The drug is currently progressing through Phase IIb clinical trials with 260 patients in partnership with French-owned pharmaceutical company Servier Laboratories.
Immunotherapy Cures for MS
Founded in 2012, Atara Biotherapeutics (ATRA) is a biotechnology company based in San Francisco that has raised $59.3 million working on immunotherapy treatments for autoimmune diseases. Immunotherapy has proven to be a game-changer for cancer treatment in some cases, so maybe the same will be true for MS. The company is currently developing an off-the-shelf T-cell immunotherapy product called ATA190, which reprograms T-cells in the body to attack and kill B-cells infected with EBV, since EBV is believed to be a trigger involved in the progression of MS.
The immunotherapy treatment is currently progressing through Phase I clinical trials, with six out of 10 patients showing improvements under the treatment.

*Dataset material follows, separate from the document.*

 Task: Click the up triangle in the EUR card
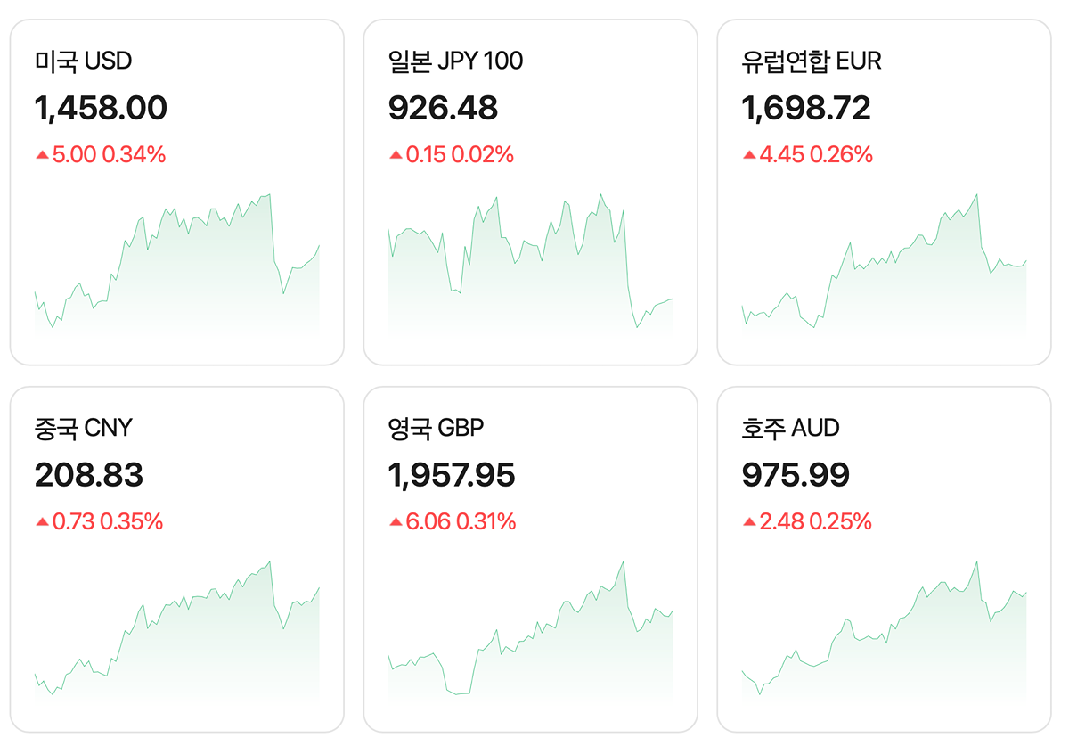749,155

First-In-Class Pharmaceutical Cures for MS
Founded in 2009, Silicon Valley-based Bionure Farma is a late-pre-clinical startup that’s raised $6.5 million through a Series A funding round. Bionure is working on developing first-in-class agonists for Serum and Glucocorticoid-Regulated Kinases (SGKs), a set of cell signaling pathways involved in neurogenerative diseases. Their lead candidate, BN201, is a pharmaceutical agent that promotes repair and regeneration of nerve tissue through remyelination around nerve fibers. BN201 is currently in Phase I to determine its safety profile and tolerability.
Stem Cell Cures for MS
Founded in 2012, Imstem is a Connecticut biotechnology startup with $1.1 million in funding to develop treatments using stem cell therapy. The lion’s share of Imstem’s funding came from a stem cell research grant through a program led by the state of Connecticut. The company is focused on researching human pluripotent stem cells for repairing neural tissue. The main Imstem therapeutic for treating MS is still under the pre-Investigational New Drug (IND) phase.
MS is a painful disease that has wreaked havoc on people’s lives and careers. At the moment, MS patients have to content themselves with conventional management strategies that include expensive pharmaceutical cocktails to reduce flare-ups and relapses. Companies are working hard to commercialize advanced technologies in the form of stem cell therapies, antibodies, and immunotherapies, among others. However, no one seems to be close to solving the mystery of the disease, which leads us to wonder: When will there ever be a cure for MS?